DATA:
· · · · · · ·

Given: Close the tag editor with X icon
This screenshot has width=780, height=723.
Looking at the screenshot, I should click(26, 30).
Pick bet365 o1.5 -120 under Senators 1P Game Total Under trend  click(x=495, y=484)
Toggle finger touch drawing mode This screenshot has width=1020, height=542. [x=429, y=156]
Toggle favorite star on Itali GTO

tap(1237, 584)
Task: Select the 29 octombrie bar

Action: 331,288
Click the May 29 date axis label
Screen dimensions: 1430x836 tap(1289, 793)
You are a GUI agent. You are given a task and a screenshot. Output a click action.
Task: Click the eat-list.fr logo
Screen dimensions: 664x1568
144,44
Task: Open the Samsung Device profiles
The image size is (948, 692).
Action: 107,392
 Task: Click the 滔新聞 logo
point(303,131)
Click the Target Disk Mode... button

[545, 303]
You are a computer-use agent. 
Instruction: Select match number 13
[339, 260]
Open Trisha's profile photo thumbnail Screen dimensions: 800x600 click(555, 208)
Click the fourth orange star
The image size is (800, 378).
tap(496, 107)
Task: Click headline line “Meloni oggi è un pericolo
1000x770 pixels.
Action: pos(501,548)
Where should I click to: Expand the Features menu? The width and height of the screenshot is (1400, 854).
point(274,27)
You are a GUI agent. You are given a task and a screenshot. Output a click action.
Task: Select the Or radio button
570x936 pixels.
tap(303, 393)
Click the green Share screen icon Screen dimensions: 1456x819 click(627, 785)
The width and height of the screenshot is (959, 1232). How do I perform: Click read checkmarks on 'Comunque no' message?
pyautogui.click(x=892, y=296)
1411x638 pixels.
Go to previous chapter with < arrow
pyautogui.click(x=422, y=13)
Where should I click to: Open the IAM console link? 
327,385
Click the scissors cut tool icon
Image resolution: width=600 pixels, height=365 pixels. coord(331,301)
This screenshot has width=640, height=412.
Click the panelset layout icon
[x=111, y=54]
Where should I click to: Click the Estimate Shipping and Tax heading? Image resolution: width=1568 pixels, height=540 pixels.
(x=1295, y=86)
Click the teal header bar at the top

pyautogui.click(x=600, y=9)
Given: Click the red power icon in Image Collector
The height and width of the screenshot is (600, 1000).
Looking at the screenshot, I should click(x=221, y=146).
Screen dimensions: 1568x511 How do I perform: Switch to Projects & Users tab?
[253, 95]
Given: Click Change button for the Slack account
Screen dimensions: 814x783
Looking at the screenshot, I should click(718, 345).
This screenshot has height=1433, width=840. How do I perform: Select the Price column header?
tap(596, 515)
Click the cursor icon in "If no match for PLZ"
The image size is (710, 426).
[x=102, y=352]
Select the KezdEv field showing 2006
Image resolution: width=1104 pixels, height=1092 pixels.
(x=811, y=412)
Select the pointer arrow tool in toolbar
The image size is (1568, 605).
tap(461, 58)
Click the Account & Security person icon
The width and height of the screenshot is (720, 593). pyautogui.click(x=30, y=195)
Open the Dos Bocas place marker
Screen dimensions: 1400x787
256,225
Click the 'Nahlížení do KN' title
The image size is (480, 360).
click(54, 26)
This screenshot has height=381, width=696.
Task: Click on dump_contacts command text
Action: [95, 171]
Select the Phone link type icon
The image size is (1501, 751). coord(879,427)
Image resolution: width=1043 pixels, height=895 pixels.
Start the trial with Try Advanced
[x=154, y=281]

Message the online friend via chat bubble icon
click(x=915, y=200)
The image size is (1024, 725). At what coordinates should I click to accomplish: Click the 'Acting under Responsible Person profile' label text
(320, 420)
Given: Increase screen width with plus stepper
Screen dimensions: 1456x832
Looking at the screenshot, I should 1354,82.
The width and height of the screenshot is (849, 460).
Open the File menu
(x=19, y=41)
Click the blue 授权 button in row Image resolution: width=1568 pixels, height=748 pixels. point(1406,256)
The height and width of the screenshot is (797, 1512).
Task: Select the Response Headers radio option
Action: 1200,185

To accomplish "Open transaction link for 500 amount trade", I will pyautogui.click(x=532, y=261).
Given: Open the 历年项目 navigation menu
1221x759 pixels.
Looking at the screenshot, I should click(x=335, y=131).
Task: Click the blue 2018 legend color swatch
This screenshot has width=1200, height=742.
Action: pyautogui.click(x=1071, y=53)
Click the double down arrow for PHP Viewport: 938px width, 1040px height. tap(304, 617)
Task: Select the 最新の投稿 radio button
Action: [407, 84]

· · · · · · ·

Print all of the entries again, exactly as written.

TASK OUTPUT:
Given: Close the tag editor with X icon
This screenshot has width=780, height=723.
Looking at the screenshot, I should click(26, 30).
Pick bet365 o1.5 -120 under Senators 1P Game Total Under trend  click(x=495, y=484)
Toggle finger touch drawing mode This screenshot has width=1020, height=542. [x=429, y=156]
Toggle favorite star on Itali GTO

tap(1237, 584)
Task: Select the 29 octombrie bar

Action: 331,288
Click the May 29 date axis label
Screen dimensions: 1430x836 tap(1289, 793)
You are a GUI agent. You are given a task and a screenshot. Output a click action.
Task: Click the eat-list.fr logo
Screen dimensions: 664x1568
144,44
Task: Open the Samsung Device profiles
The image size is (948, 692).
Action: 107,392
 Task: Click the 滔新聞 logo
point(303,131)
Click the Target Disk Mode... button

[545, 303]
You are a computer-use agent. 
Instruction: Select match number 13
[339, 260]
Open Trisha's profile photo thumbnail Screen dimensions: 800x600 click(555, 208)
Click the fourth orange star
The image size is (800, 378).
tap(496, 107)
Task: Click headline line “Meloni oggi è un pericolo
1000x770 pixels.
Action: pos(501,548)
Where should I click to: Expand the Features menu? The width and height of the screenshot is (1400, 854).
point(274,27)
You are a GUI agent. You are given a task and a screenshot. Output a click action.
Task: Select the Or radio button
570x936 pixels.
tap(303, 393)
Click the green Share screen icon Screen dimensions: 1456x819 click(627, 785)
The width and height of the screenshot is (959, 1232). How do I perform: Click read checkmarks on 'Comunque no' message?
pyautogui.click(x=892, y=296)
1411x638 pixels.
Go to previous chapter with < arrow
pyautogui.click(x=422, y=13)
Where should I click to: Open the IAM console link? 
327,385
Click the scissors cut tool icon
Image resolution: width=600 pixels, height=365 pixels. coord(331,301)
This screenshot has width=640, height=412.
Click the panelset layout icon
[x=111, y=54]
Where should I click to: Click the Estimate Shipping and Tax heading? Image resolution: width=1568 pixels, height=540 pixels.
(x=1295, y=86)
Click the teal header bar at the top

pyautogui.click(x=600, y=9)
Given: Click the red power icon in Image Collector
The height and width of the screenshot is (600, 1000).
Looking at the screenshot, I should click(x=221, y=146).
Screen dimensions: 1568x511 How do I perform: Switch to Projects & Users tab?
[253, 95]
Given: Click Change button for the Slack account
Screen dimensions: 814x783
Looking at the screenshot, I should click(718, 345).
This screenshot has height=1433, width=840. How do I perform: Select the Price column header?
tap(596, 515)
Click the cursor icon in "If no match for PLZ"
The image size is (710, 426).
[x=102, y=352]
Select the KezdEv field showing 2006
Image resolution: width=1104 pixels, height=1092 pixels.
(x=811, y=412)
Select the pointer arrow tool in toolbar
The image size is (1568, 605).
tap(461, 58)
Click the Account & Security person icon
The width and height of the screenshot is (720, 593). pyautogui.click(x=30, y=195)
Open the Dos Bocas place marker
Screen dimensions: 1400x787
256,225
Click the 'Nahlížení do KN' title
The image size is (480, 360).
click(54, 26)
This screenshot has height=381, width=696.
Task: Click on dump_contacts command text
Action: [95, 171]
Select the Phone link type icon
The image size is (1501, 751). coord(879,427)
Image resolution: width=1043 pixels, height=895 pixels.
Start the trial with Try Advanced
[x=154, y=281]

Message the online friend via chat bubble icon
click(x=915, y=200)
The image size is (1024, 725). At what coordinates should I click to accomplish: Click the 'Acting under Responsible Person profile' label text
(320, 420)
Given: Increase screen width with plus stepper
Screen dimensions: 1456x832
Looking at the screenshot, I should 1354,82.
The width and height of the screenshot is (849, 460).
Open the File menu
(x=19, y=41)
Click the blue 授权 button in row Image resolution: width=1568 pixels, height=748 pixels. point(1406,256)
The height and width of the screenshot is (797, 1512).
Task: Select the Response Headers radio option
Action: 1200,185

To accomplish "Open transaction link for 500 amount trade", I will pyautogui.click(x=532, y=261).
Given: Open the 历年项目 navigation menu
1221x759 pixels.
Looking at the screenshot, I should click(x=335, y=131).
Task: Click the blue 2018 legend color swatch
This screenshot has width=1200, height=742.
Action: pyautogui.click(x=1071, y=53)
Click the double down arrow for PHP Viewport: 938px width, 1040px height. tap(304, 617)
Task: Select the 最新の投稿 radio button
Action: [407, 84]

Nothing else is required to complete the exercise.